Carbon Dioxide Capture Technology
VoxEU Column Climate Change

Economic growth and CO2 abatement

Abatement technologies – particularly active sequestration, or the recapture of atmospheric carbon dioxide – have a critical role to play in limiting global warming. But abatement efforts are costly, requiring the large-scale diversion of capital and labour away from conventional economic activities. This column argues that the structural changes resulting from such diversions will depend on the rate at which sequestration and decarbonisation technologies improve over time. If the pace of technical progress in abatement is decisive for sustainable improvements in standards of living, the timely investment of resources in these technologies is crucial.

Is economic growth possible in a world with environmental constraints? More than 50 years ago, this question was posed by Donella Meadows and her colleagues in a 1971 report to the Club of Rome, The Limits to Growth. At the time, their book was attacked and even ridiculed by growth theorists for its lack of economic foundations. Predictions made in the 1970s about global warming as a consequence of CO2 emissions (see Nordhaus 1977) look remarkably accurate a half-century later, raising questions once again about the premise of unbounded economic growth.

To avert the threat of extreme climate outcomes posed by anthropogenic climate change, net global greenhouse gas emissions must fall to zero. A consensus is emerging that the projected pace of emissions reduction is too slow to achieve this goal. As a result, it will be necessary to recapture (sequester) greenhouse gases at scale, for example by direct air capture or large-scale reforestation (IPCC 2022). Since there are few incentives for private firms to operate these abatement technologies voluntarily in a free market, governments will most likely be expected to ensure that the necessary level of sequestration is undertaken. As CO2 removal is a public good, this effort could rationalise massive government spending and taxation. Alternatively, governments could mandate private firms to undertake abatement and bear the costs through ‘smart policies’ such as carbon shares (Lemoine 2021). In either case, capital and labour must be diverted to the abatement of greenhouse gases and away from other productive uses. In a strict material sense, abatement makes us poorer.

The size of this problem is unclear. Abatement technologies, particularly sequestration, are currently costly, and the potential for future improvements and scalability is uncertain (Realmonte et al. 2019).
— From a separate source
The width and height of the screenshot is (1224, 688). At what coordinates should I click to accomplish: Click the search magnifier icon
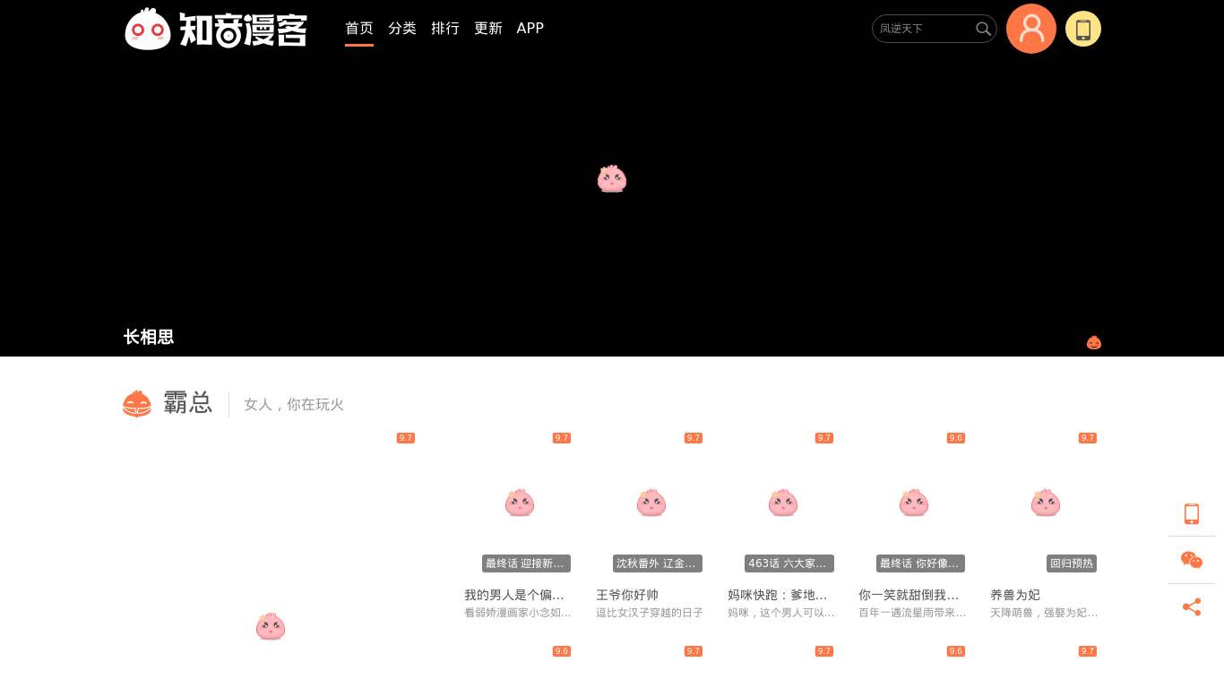[983, 29]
If an efficient technology is developed within the next few decades, sequestering the necessary amount of greenhouse gases could be done at little cost. If, on the other hand, progress in these technologies is slow, the resource cost of abatement might be very large. This poses a number of questions for the global economy. Under what conditions is long-run material economic growth still possible? How does abatement change the structure of our economies? What is the role of government, given that abatement technologies must be deployed at large scale?

In our paper (Burda and Zessner-Spitzenberg 2022), we examine these questions through the lens of basic neoclassical growth theory (Solow 1956, Swan 1956) augmented by environmental constraints (Stokey 1998, Brock and Taylor 2010, Dasgupta 2021). The production of material output and CO2 abatement are two distinct economic sectors which compete for labour and capital. Both technologies are likely to improve over time due to technical progress, although the rates of progress might differ. Greenhouse gas emissions occur in the production of material output and cannot be avoided completely. But over time, emissions per unit of material output decline as the economy transitions towards renewable energy sources and energy efficiency improves. The impact of CO2 abatement on the prospects for future economic growth will be determined by two factors: the amount of CO2 that must be recaptured and the efficiency of the technology used.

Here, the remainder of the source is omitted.